As a webmaster, you might not have known much more about SEO. You do SEO work every day, and have mastered the strong skills. But, have you thought what all this means? There is no surprise that most SEOers don’t really know how search engines really work. Here, we will reveal some secrets about it.
Secret 1: Indexing Vs Crawling
What does it really mean when we say search engines have indexed a site? This means that we see the site in a [site:www.site.com] on search engine. When the page is indexed by a search engine, it has been added to the search engine’s database. But technically, it doesn’t mean the search engine has crawled this page. That is why we always see this:
"A description for this result is not available because of this site’s robots.txt."
There is a order of priority: URLs have to be discovered before they can be crawled, and they have to be crawled before they can be “indexed”. An index refers to a list of words or phrases, and doesn’t contain documents. For each of indexes, a reference to all the documents that are related to that word or phrase. This means some of the words related to the document now point to the document.

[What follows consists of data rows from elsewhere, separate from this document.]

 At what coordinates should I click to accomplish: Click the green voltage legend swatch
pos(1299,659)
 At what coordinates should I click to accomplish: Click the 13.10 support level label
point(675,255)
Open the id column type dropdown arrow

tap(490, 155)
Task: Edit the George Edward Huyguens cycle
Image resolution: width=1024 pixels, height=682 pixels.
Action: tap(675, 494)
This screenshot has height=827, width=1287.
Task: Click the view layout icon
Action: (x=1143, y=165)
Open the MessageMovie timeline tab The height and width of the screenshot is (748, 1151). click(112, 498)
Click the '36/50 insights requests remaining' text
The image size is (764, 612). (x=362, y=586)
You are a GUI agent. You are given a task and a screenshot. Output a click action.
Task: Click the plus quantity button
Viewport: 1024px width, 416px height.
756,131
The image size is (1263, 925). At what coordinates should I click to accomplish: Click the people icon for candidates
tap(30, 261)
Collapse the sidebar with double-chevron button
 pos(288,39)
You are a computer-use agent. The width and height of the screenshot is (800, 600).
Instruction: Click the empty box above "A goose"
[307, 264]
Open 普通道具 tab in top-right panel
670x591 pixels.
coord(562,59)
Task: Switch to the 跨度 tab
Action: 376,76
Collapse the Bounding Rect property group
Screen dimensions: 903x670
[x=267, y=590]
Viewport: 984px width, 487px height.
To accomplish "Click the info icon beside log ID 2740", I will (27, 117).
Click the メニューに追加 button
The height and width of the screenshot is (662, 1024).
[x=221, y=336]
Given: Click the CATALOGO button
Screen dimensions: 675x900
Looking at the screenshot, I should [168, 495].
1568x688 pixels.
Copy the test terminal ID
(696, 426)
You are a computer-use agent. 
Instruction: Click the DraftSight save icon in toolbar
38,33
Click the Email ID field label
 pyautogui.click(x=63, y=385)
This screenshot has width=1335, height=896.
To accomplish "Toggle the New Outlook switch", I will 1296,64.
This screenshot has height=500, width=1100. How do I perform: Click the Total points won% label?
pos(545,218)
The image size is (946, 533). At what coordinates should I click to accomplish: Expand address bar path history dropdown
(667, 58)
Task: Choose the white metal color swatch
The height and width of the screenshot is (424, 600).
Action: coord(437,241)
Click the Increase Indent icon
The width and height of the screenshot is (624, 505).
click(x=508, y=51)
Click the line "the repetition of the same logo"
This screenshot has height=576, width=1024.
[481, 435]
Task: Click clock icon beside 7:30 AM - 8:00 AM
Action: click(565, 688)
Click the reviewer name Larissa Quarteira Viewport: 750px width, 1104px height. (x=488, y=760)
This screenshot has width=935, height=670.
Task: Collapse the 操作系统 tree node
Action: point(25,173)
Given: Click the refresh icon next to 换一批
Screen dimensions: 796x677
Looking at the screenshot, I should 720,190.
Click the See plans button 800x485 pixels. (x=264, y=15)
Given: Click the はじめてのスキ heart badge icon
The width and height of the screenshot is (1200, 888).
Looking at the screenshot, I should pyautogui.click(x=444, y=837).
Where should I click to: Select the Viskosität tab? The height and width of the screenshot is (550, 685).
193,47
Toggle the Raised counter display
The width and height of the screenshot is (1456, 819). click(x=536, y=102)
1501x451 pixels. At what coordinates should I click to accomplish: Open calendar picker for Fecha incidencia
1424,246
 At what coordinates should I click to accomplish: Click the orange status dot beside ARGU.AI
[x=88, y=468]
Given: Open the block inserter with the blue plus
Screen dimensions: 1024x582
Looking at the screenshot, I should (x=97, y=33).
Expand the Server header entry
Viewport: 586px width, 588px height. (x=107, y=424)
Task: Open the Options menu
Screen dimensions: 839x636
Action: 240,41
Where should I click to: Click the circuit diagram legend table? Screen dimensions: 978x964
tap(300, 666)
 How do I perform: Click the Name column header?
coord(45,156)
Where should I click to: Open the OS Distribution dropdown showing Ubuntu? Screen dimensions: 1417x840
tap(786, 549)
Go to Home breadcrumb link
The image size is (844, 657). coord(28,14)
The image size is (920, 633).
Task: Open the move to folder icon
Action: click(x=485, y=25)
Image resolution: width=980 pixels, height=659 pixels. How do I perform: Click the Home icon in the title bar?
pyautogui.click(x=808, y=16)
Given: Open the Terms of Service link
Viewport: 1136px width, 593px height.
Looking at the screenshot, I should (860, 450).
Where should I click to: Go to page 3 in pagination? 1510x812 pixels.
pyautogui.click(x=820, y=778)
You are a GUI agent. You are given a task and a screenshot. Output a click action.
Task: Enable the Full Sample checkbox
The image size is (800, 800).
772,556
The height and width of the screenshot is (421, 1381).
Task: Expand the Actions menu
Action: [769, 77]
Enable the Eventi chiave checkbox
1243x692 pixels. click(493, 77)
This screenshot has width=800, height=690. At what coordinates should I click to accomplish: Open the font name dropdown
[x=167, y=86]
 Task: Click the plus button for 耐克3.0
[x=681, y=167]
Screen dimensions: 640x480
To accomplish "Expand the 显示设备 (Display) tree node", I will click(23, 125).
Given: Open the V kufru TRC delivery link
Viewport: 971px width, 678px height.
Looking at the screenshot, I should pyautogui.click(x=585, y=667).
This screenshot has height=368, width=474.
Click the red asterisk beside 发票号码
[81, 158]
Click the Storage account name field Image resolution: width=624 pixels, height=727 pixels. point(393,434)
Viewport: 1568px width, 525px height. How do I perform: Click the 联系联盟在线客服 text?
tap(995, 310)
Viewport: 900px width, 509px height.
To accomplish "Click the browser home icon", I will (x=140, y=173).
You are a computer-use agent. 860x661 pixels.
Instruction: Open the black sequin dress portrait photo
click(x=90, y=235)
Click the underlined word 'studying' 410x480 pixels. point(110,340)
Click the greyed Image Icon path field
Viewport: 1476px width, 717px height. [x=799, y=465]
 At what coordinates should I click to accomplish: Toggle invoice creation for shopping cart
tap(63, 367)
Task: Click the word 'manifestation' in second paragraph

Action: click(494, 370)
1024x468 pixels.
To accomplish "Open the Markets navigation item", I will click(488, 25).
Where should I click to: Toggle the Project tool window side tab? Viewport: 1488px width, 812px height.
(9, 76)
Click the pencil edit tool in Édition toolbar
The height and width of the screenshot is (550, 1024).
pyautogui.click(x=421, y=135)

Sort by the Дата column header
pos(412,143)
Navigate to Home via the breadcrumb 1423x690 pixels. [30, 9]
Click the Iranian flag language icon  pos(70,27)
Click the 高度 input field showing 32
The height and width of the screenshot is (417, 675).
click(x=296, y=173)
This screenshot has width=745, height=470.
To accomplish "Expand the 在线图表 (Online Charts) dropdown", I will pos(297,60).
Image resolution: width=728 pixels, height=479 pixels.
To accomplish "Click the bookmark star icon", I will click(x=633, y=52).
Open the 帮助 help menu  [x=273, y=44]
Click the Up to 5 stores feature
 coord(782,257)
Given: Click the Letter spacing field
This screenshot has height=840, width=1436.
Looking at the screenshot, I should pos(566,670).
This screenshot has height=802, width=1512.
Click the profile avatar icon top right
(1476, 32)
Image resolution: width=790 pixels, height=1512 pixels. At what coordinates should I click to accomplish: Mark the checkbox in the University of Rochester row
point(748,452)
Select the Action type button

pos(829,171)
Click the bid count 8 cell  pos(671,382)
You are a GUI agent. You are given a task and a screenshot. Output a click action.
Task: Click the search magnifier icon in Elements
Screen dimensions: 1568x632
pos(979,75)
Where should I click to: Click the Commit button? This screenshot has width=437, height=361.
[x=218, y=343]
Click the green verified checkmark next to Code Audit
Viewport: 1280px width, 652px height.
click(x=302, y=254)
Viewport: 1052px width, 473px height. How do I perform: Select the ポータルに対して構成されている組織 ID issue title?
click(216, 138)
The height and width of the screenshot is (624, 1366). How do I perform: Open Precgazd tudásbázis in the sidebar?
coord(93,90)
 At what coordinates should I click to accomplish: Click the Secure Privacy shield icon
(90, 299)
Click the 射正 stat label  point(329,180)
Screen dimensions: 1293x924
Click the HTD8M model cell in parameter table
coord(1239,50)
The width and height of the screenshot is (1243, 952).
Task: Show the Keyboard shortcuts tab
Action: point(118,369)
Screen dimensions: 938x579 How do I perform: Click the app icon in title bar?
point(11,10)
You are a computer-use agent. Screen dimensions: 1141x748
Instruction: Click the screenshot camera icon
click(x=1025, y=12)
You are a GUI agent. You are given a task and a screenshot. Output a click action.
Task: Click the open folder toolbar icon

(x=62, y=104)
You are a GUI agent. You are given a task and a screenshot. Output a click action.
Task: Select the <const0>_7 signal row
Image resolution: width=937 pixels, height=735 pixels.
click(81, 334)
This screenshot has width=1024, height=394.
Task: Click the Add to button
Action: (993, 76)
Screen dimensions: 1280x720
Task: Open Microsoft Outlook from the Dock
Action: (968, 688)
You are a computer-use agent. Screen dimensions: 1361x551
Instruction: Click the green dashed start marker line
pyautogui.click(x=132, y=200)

Another version about this subject: if search engine has known the URLs, it adds those URLs into its crawl scheduling system. Then,search engine dedupes the list and then rearranges the list of URLs in priority order and crawls in that order. When a page is crawled, another algorithmic process is started to determine whether this page can be stored in indexes. From here, we know that search engines don’t crawl every page they learn about,and don’t index every page they crawl.
- Robot.txt can tell search engines not to crawl the page. With Robot.txt, search engines are only allowed to communicate with pages through some words based on things like internal links, instead of crawling the content of pages.
- there is a difference between Google and other search engines like Bing and Yahoo. Google will still show the noindexed page in a public available records,if other signals are strong enough that this page should be indexed. However, Bing and Yahoo respect your noindex pages.
Secret 2: PageRank
The next secret about search engines may confuse you are links and how its processed. You should know that links are not processed during crawling. Thus, PageRank is considered separated from crawling.
PageRank is a measure of quality and quality of links. Referrer-based blocking do not work to stop the flow of PageRank from one page to another, and you can’t control PageRank with any kind of referrer-based tracking. However, to popular belief, PageRank can be passed through 302 redirect.
Four things that work to stop passing PageRank:
- A nofollow directive setup on the link.
- A disallow directive in the robots.txt.
- A 404 error on the originating page.
- A 404 error on the destination page.
Above, we’ve introduced two core secrets of search engine work. So which surprised you the most or the two of them? Anyhow, just keep these two secrets in mind ,and you will have a deep understand about search engine and SEO.